» Task description:
Repeat precisely the line in which "This screenshot has height=336, width=634." occurs and all lines that follow it in the entries below. Pictures must be omitted.

Stored data:

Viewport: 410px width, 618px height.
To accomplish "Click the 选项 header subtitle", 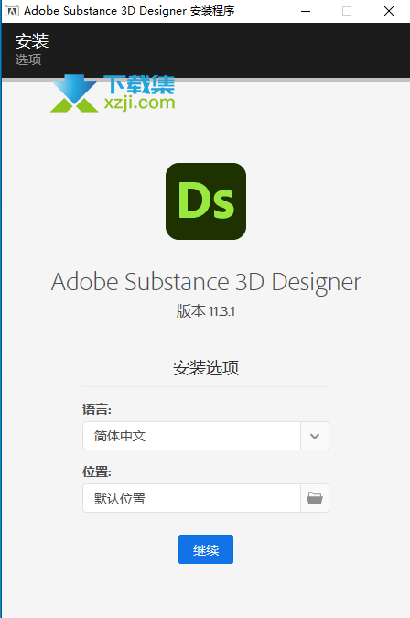I will click(28, 60).
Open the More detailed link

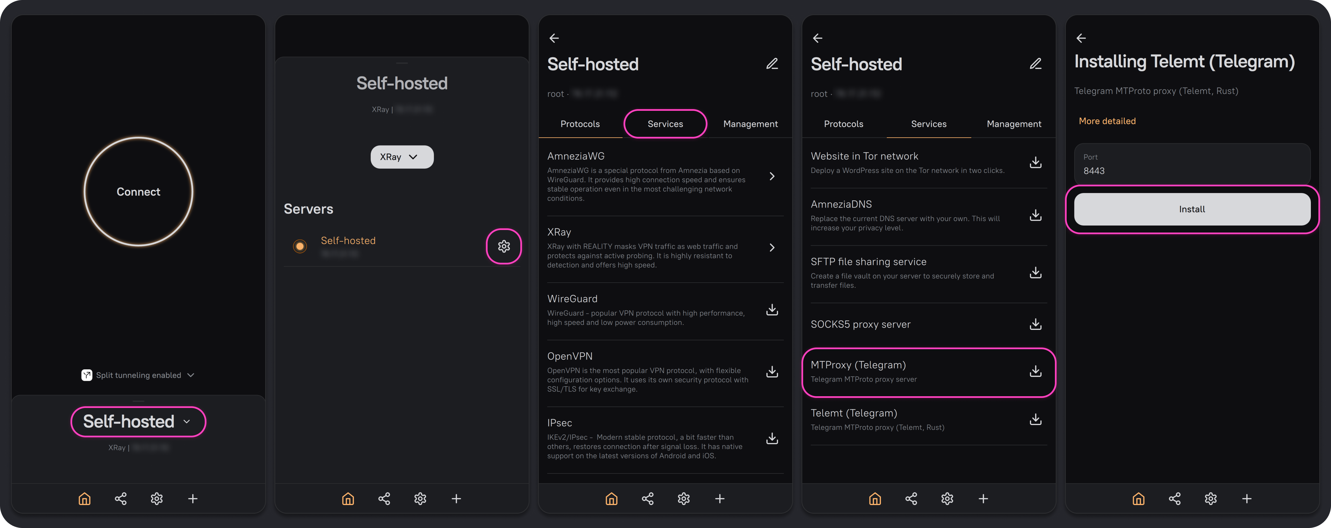tap(1107, 121)
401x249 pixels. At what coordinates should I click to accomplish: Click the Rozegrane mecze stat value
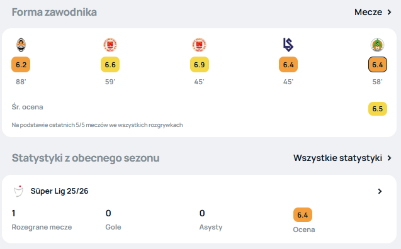[x=14, y=213]
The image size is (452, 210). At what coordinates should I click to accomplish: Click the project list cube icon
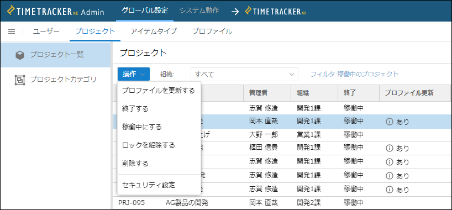[x=19, y=55]
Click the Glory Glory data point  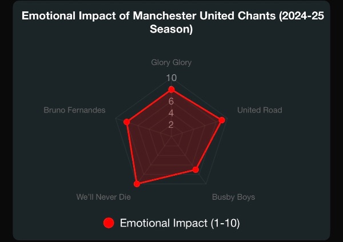click(x=172, y=90)
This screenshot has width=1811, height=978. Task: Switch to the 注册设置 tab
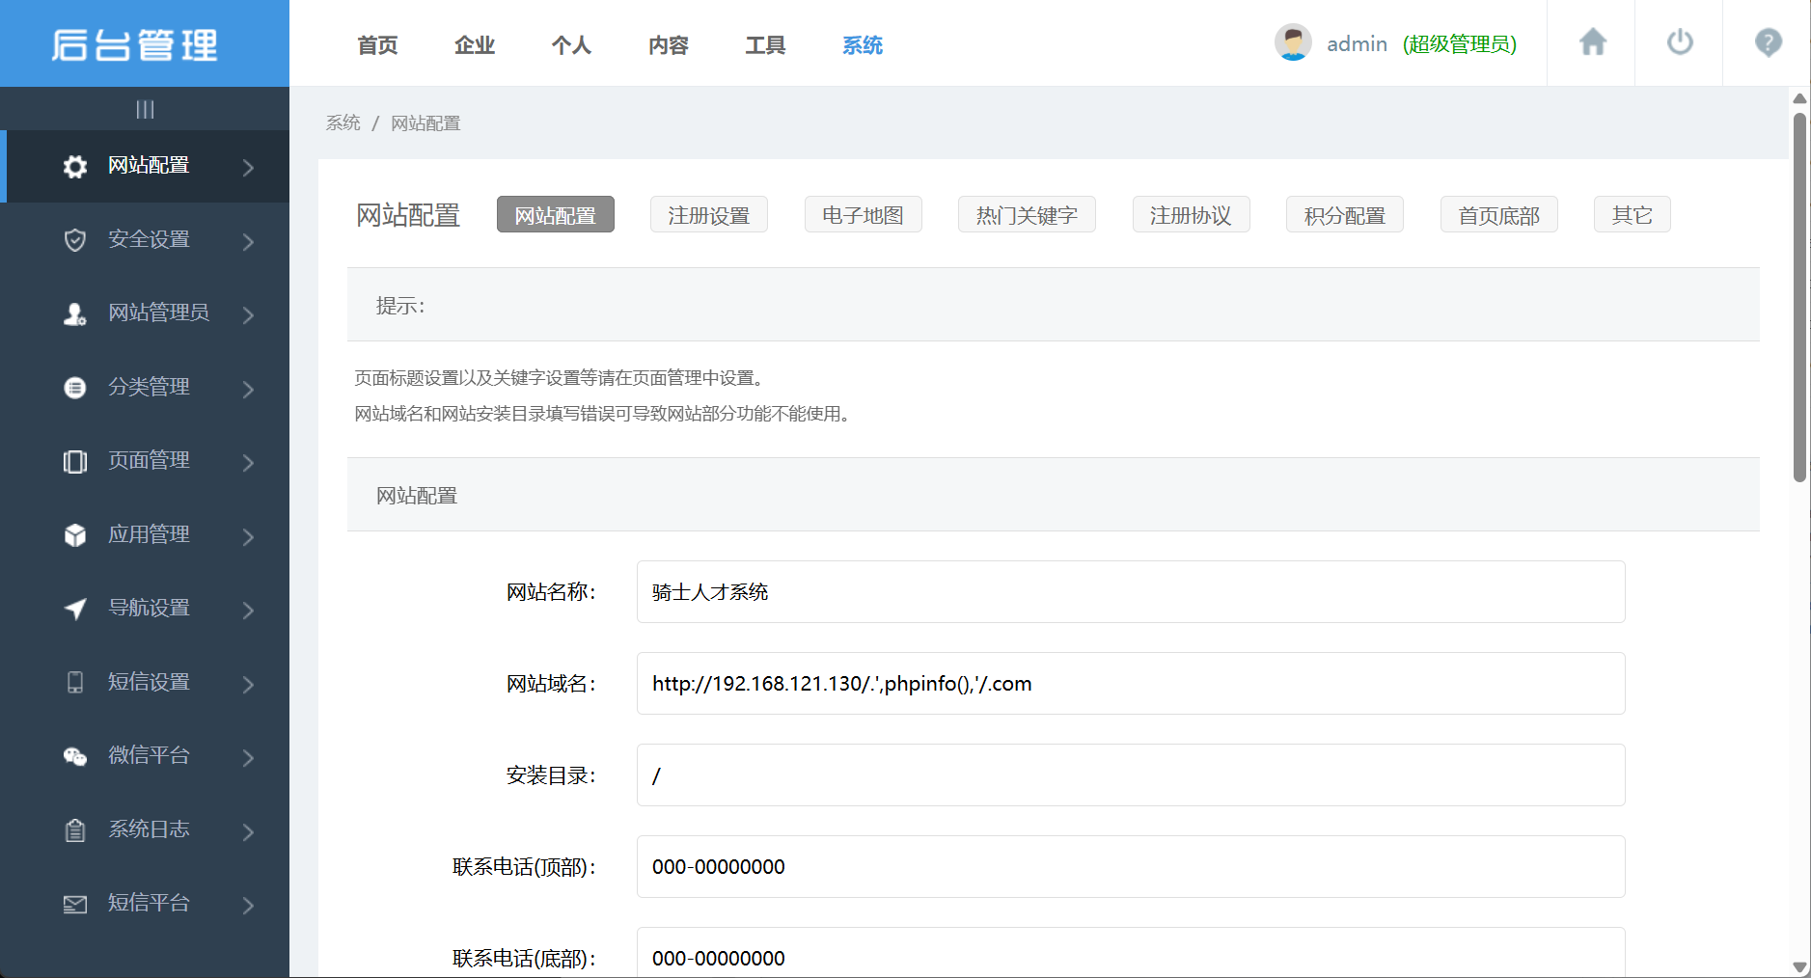tap(708, 215)
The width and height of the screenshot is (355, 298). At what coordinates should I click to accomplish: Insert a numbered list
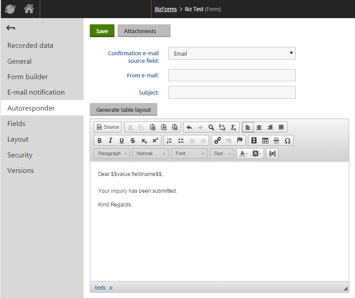(x=169, y=141)
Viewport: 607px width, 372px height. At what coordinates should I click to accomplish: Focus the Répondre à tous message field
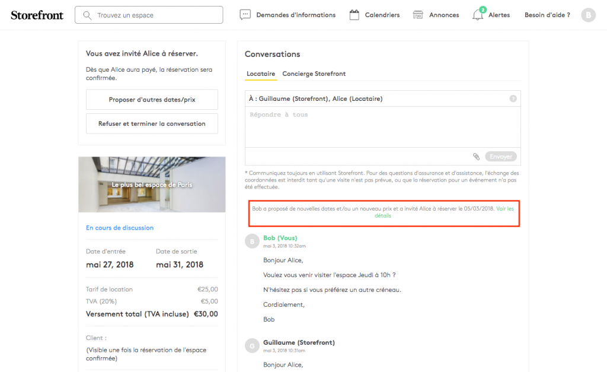(x=382, y=127)
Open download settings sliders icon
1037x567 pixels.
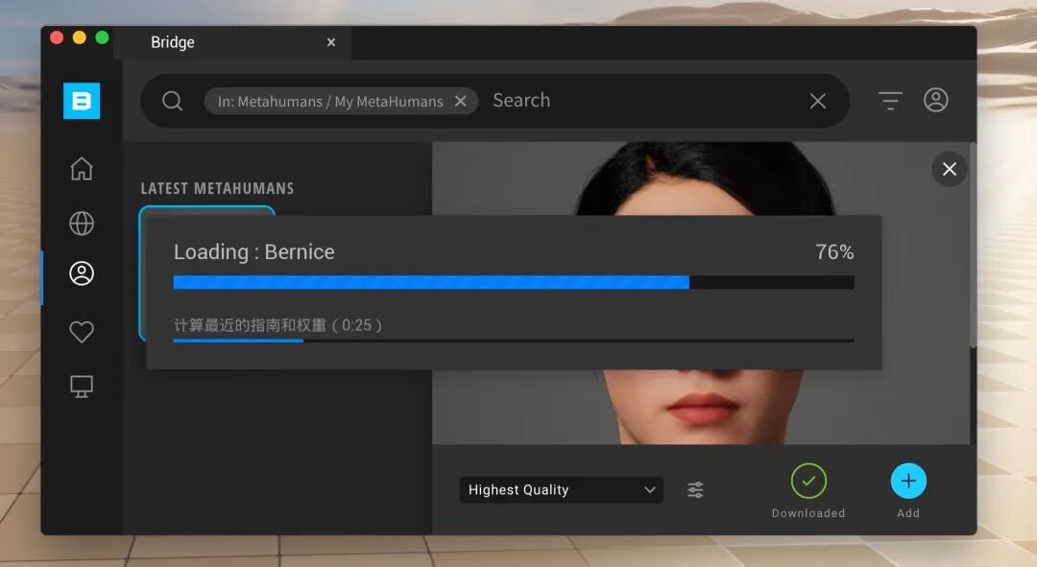pyautogui.click(x=695, y=490)
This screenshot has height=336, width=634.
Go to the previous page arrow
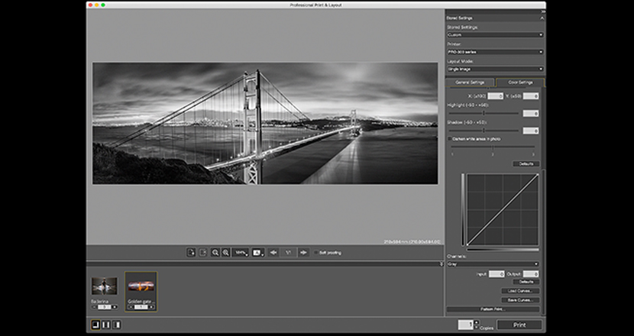coord(273,252)
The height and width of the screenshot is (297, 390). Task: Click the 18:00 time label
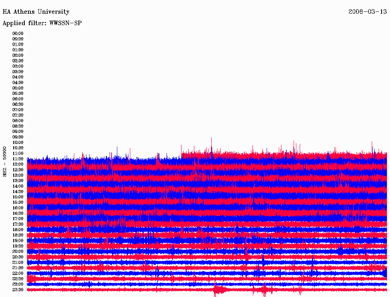coord(18,230)
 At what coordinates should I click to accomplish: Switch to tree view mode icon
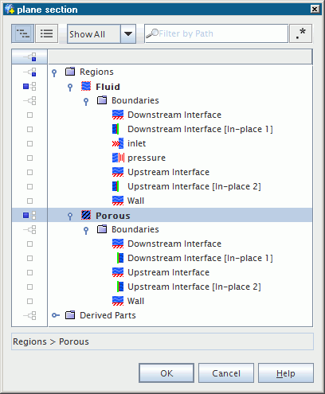tap(23, 33)
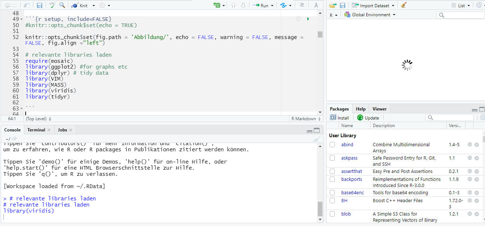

» Answer to this problem:
This screenshot has height=336, width=634.
Go to the previous page arrow
coord(273,252)
The height and width of the screenshot is (297, 390). Task: Click the 18:00 time label
coord(18,230)
 At what coordinates should I click to accomplish: Switch to tree view mode icon
tap(23, 33)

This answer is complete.